But it’s still the same kernel boundary. A kernel bug is a kernel bug.
Capabilities
Linux breaks “root” into capabilities (fine-grained privileges). Containers typically start with a reduced capability set, but they often still include enough power to hurt you if you hand out the wrong ones.
The infamous one is CAP_SYS_ADMIN. It gates a huge, loosely-related collection of privileged operations, and in practice it often unlocks dangerous kernel interfaces. That’s why you’ll hear people say “SYS_ADMIN is the new root.”
In real sandboxes, treat capability grants as part of your attack surface budget. The easiest win is often just removing capabilities you don’t need.
Cgroups
Cgroups (control groups) limit and account for resources:
- CPU quota/shares and CPU affinity sets
- memory limits
- I/O bandwidth / IOPS throttling
- max process count (mitigates fork bombs)
Cgroups are primarily about preventing resource exhaustion. They don’t materially reduce kernel attack surface.
Seccomp
Seccomp is syscall filtering. A process installs a BPF program that runs on syscall entry; it can inspect the syscall number (and, in many profiles, arguments) and decide what happens: allow, deny, log, trap, kill, or notify a supervisor.
A tight seccomp profile blocks syscalls that expand kernel attack surface or enable escalation (ptrace, mount, kexec_load, bpf, perf_event_open, userfaultfd, etc). It also tends to block legacy interfaces that are hard to sandbox safely.
As a toy example, a “deny dangerous syscalls” seccomp rule often looks like:
{
"defaultAction": "SCMP_ACT_ALLOW",
"syscalls": [
{ "names": ["bpf", "perf_event_open", "kexec_load"], "action": "SCMP_ACT_ERRNO" }
]
}In real sandboxes you also filter arguments (clone3 flags, ioctl request numbers) and you run an allowlist rather than a denylist.
There’s one more seccomp feature worth knowing because it shows up in sandboxes: seccomp user notifications (SECCOMP_RET_USER_NOTIF). Instead of simply allowing or denying, the kernel can pause a syscall and send it to a supervisor process for a decision.
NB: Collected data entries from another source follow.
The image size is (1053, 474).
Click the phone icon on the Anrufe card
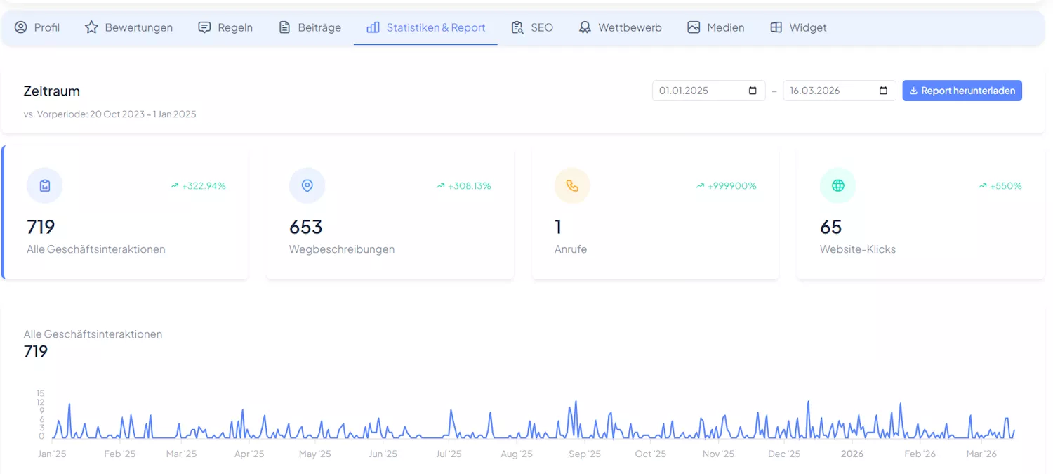(572, 185)
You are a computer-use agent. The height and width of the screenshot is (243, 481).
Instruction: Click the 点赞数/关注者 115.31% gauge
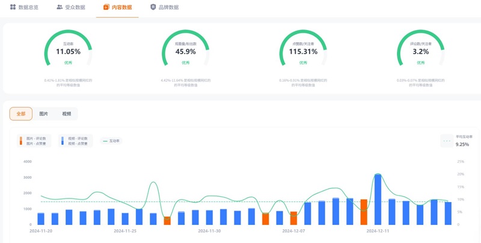tap(303, 51)
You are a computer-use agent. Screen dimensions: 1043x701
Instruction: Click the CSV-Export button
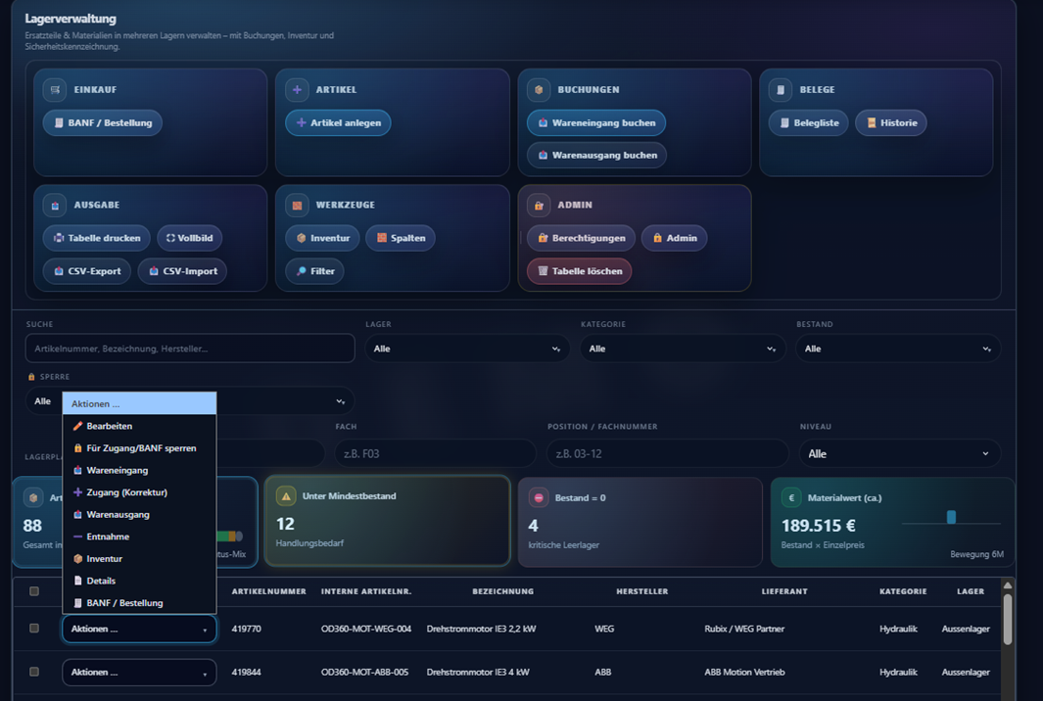point(87,271)
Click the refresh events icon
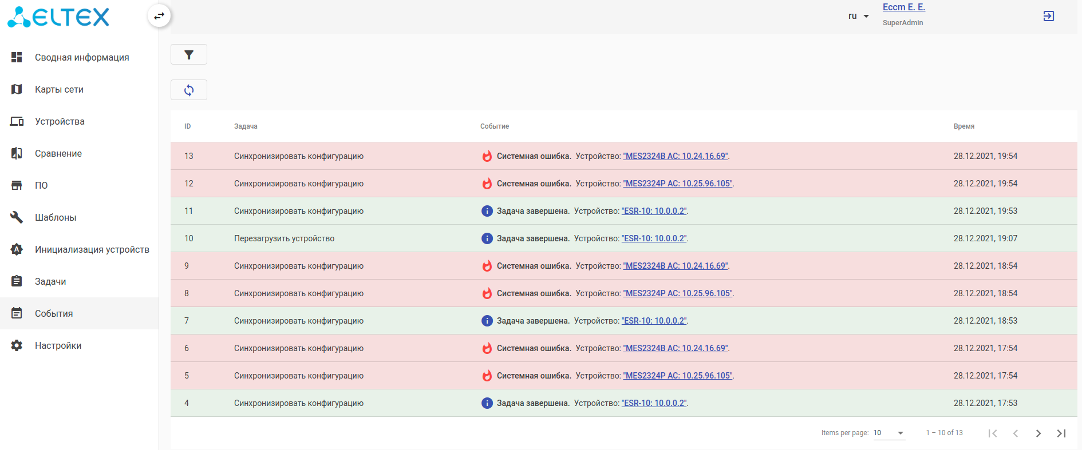 point(189,90)
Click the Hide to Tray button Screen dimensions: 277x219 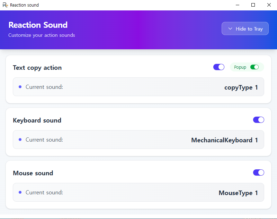pos(245,29)
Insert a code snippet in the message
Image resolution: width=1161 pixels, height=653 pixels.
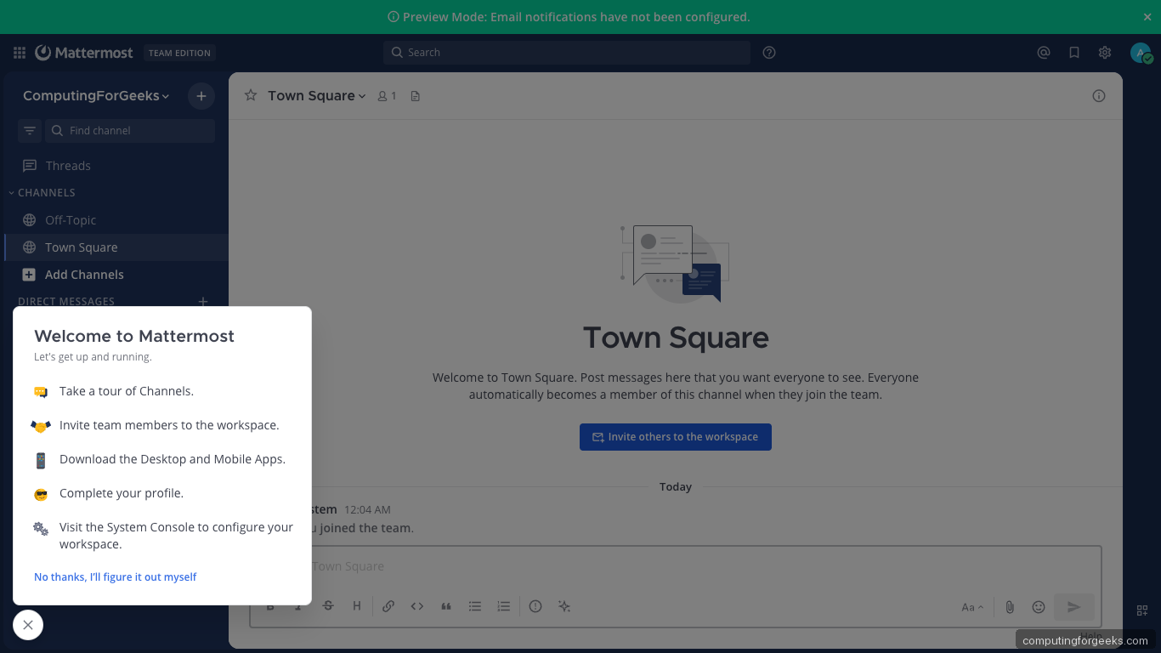tap(417, 606)
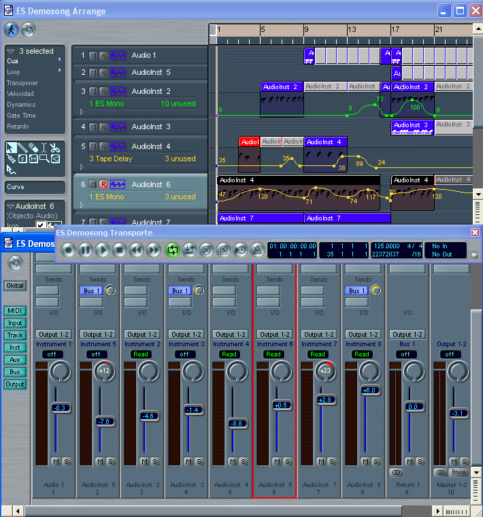Screen dimensions: 483x517
Task: Switch mixer view to Global
Action: [x=14, y=286]
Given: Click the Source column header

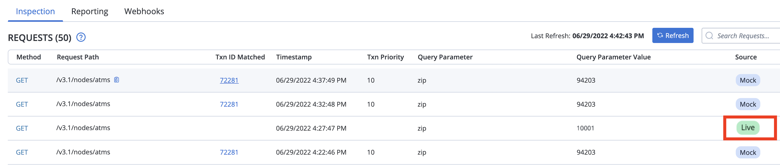Looking at the screenshot, I should point(746,57).
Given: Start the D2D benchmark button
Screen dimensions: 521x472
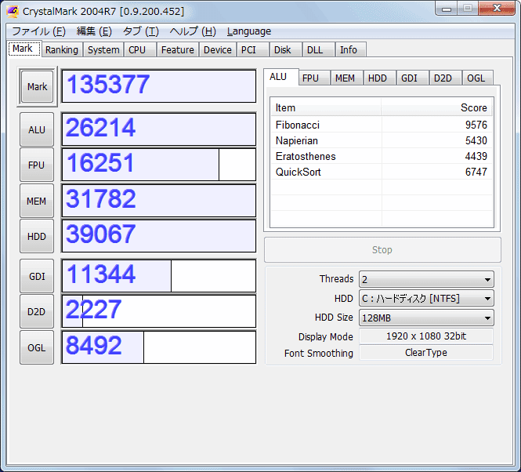Looking at the screenshot, I should [37, 312].
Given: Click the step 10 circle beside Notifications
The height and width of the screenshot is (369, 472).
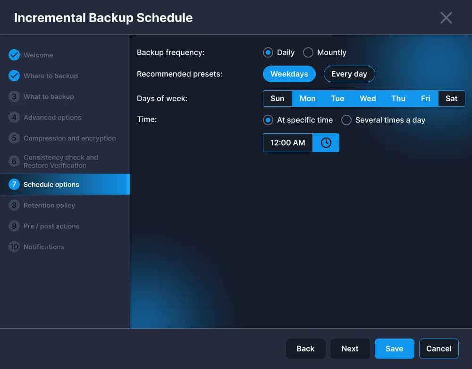Looking at the screenshot, I should [x=14, y=247].
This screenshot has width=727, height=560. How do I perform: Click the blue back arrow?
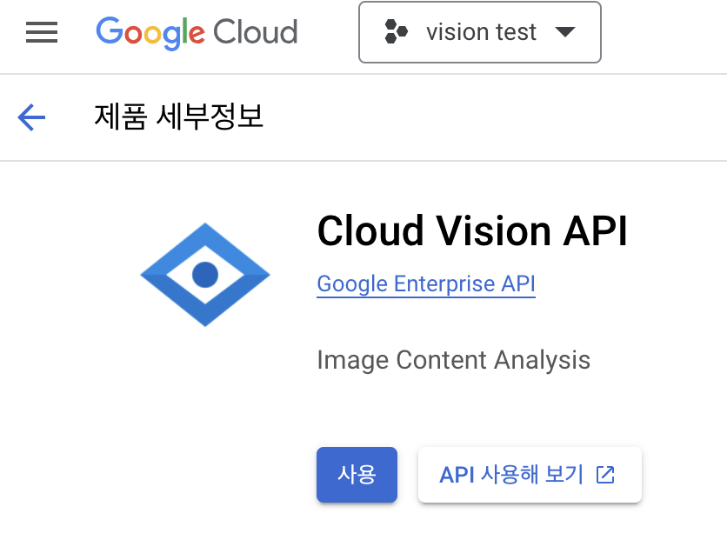tap(31, 117)
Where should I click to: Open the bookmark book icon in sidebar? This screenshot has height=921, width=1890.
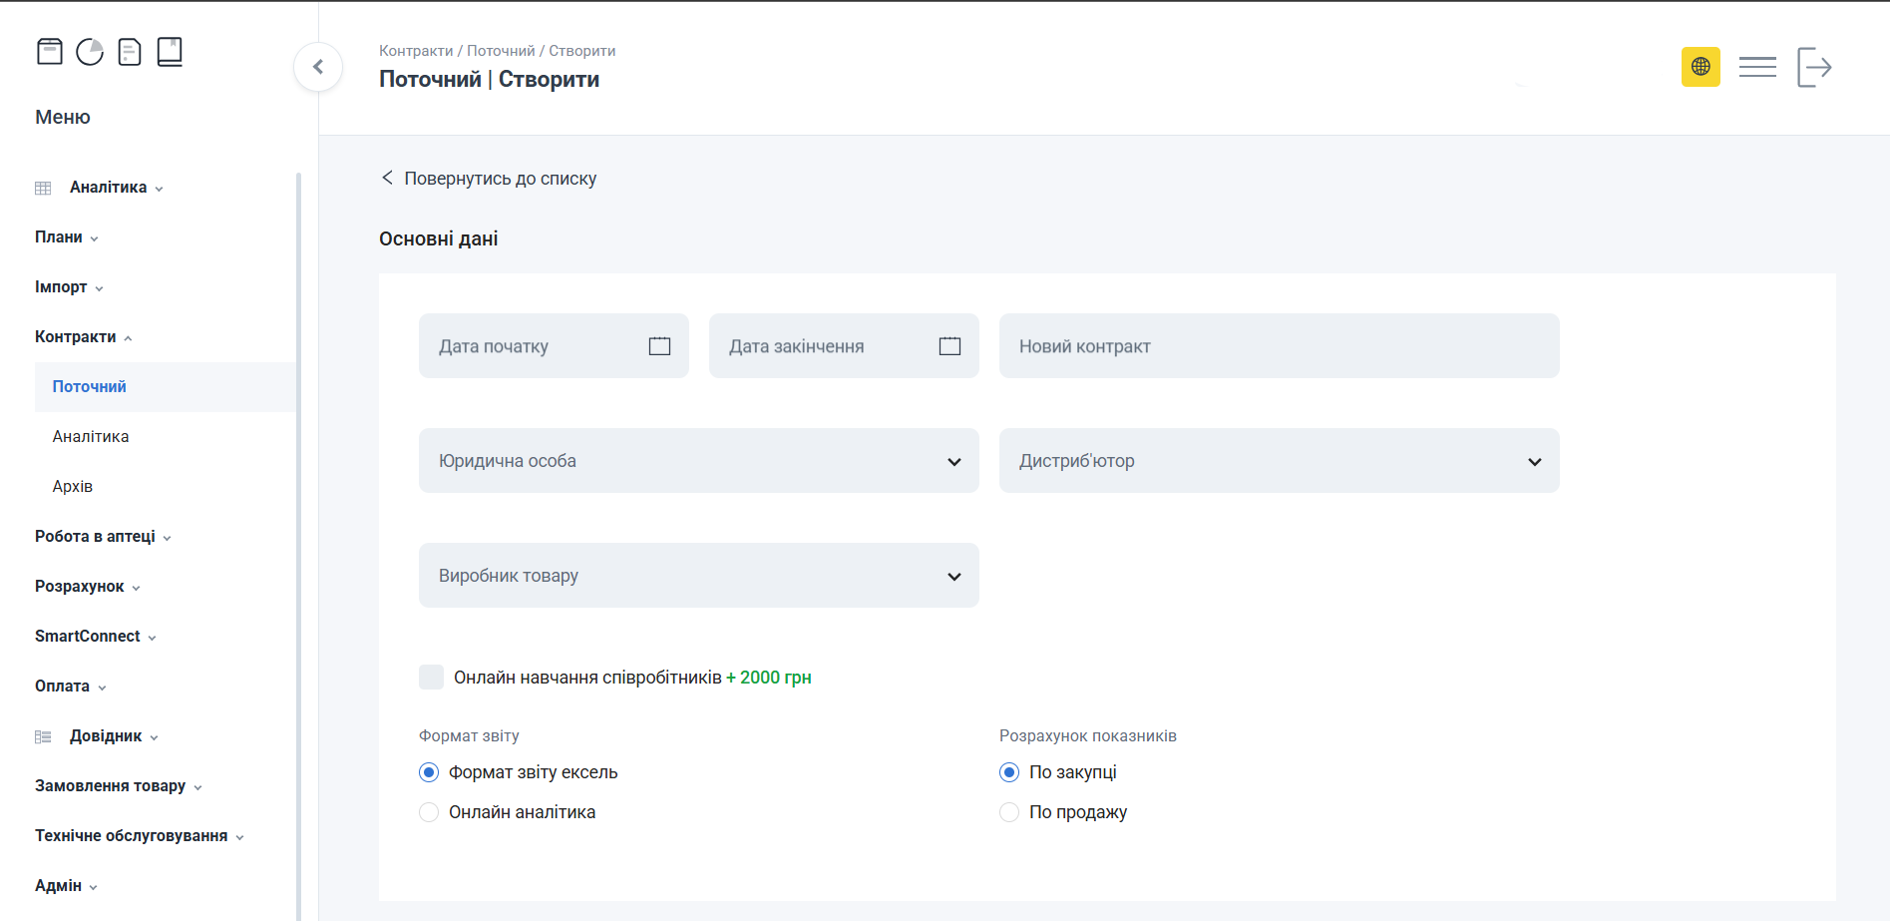click(x=170, y=52)
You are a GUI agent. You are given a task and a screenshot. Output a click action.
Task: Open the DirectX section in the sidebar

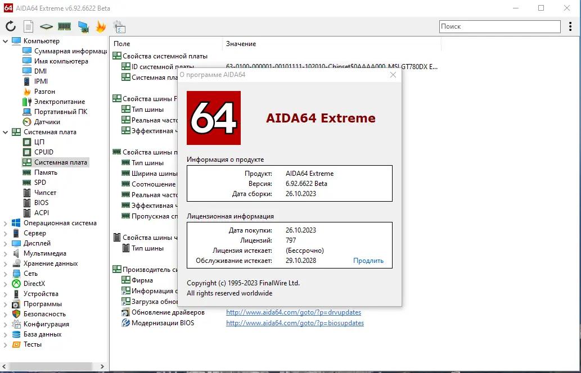34,284
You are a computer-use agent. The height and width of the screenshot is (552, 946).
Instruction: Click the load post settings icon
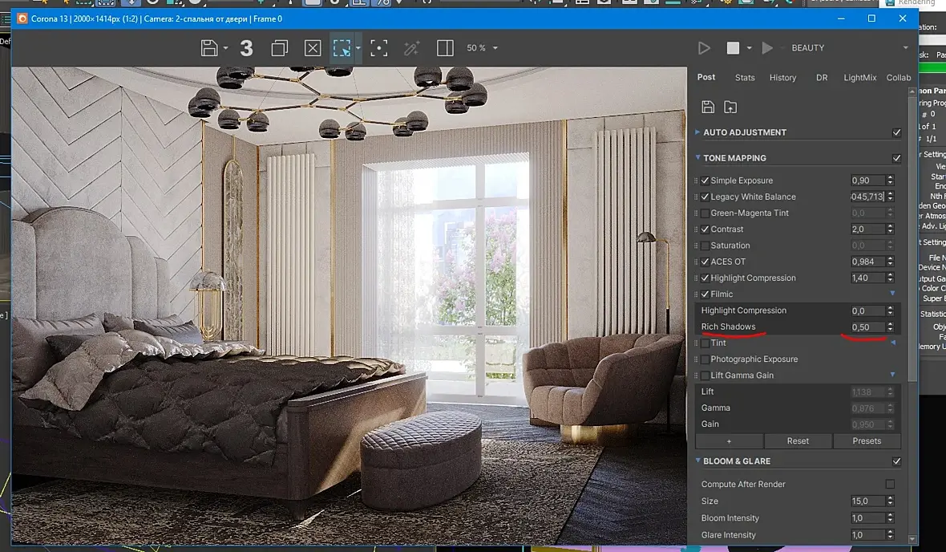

That lets you build “brokered syscalls” (e.g., only allow open() if the path matches a policy, or proxy network connects through a policy engine).
This is powerful, but it’s not free: brokered syscalls add latency and complexity, and your broker becomes part of the trusted computing base.
But the bottom line stays the same: the syscalls you do allow still execute in the host kernel.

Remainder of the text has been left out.